Take a Book Out at a Human Library

Whenever you read a good book, somewhere in the world a door opens to allow in more light.

—Vera Nazarian

When was the last time you heard a good story about someone’s life? One that lingered and made an impression on you. One that made you feel the same way you do after putting down a great book. Have you heard about The Human Library Project?

The Human Library Project subscribes to the idea that the best “books” are actually people, and that people who share their stories with others are the key to breaking down barriers and creating a better world.

The Library

The Human Library Organization (HLO) was created in Copenhagen in the spring of 2000 by Ronni and Dany Abergel, Asma Mouna, and Christoffer Erichsen. The original HLO event featured over fifty different human “books” and was open eight hours a day for four straight days.

A human book is a person who volunteers to represent a community of people that has been stereotyped and, based on their personal experiences, can answer questions from “readers” to help challenge what is being said/told/understood about a given community. Books help shed light on the facts as they know them. Books are not political or on a mission when they are read, but rather able to surrender to the agenda of the reader and allow them control of the conversation during a 30-minute book reading session.

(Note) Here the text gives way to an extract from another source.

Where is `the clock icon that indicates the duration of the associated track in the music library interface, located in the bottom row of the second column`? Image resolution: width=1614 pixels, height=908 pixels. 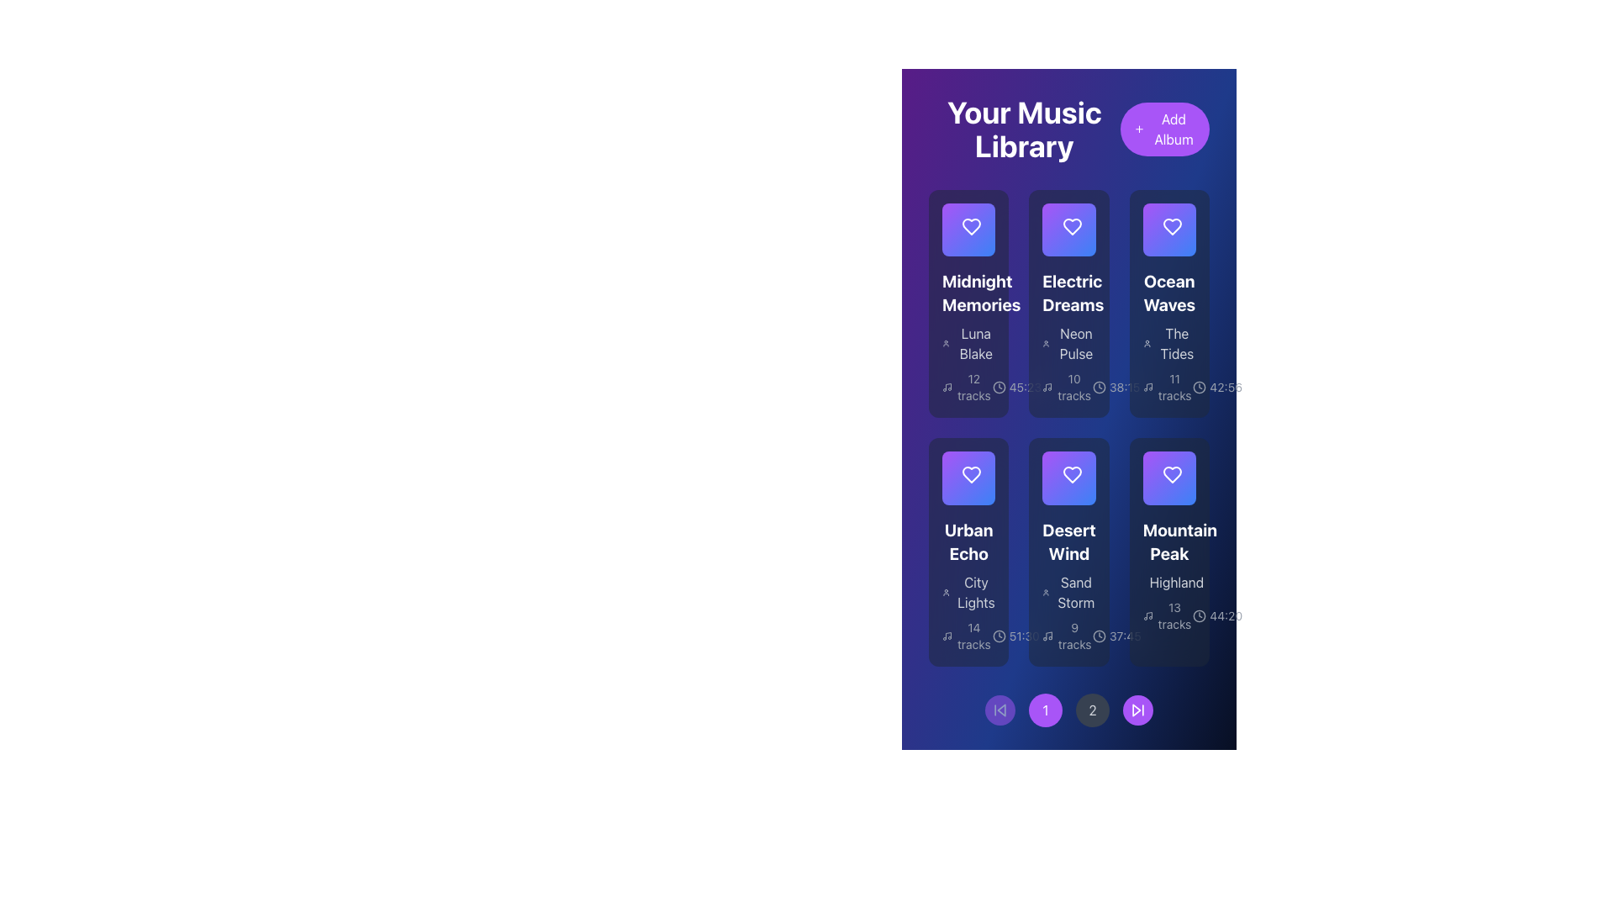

The broad selection of human books at that first session provided readers with ample choice to challenge their stereotypes. More than a thousand readers took advantage, many becoming their own versions of a human book. Librarians, organizers, and readers were stunned at the reception and impact of the Human Library.

Today, the HLO operates as a non-profit in 85 countries to better our understanding of diversity in order to help create more inclusive and cohesive communities across cultural, religious, social, and ethnic differences.

The HLO also offers diversity, equity, and inclusion training for companies that wish to better incorporate social understanding within their workforce, as well as grow their cultural awareness for deeper partnerships with clients.

The Ask

Organizations like HLO and Penn State’s World in Conversation advocate for open dialogue as a key to breaking down the barriers at the root of many of the challenges we face as a global community.

But the problems aren’t always as far away as the other side of the world. In sharing the story of the HLO I’m asking you to consider what you could learn if you chose read a new book, independent of any formal HLO program. And what impact could you make by becoming your own human book for someone else? Our stories do more to connect us than divide us when we’re willing to tell them, and when others are willing to listen.

In fact, that’s why I wrote Being Chief and Casey’s Kite. So that more people could hear my stories and then make an impact of their own.

Why not find a new book? You might be surprised what you learn.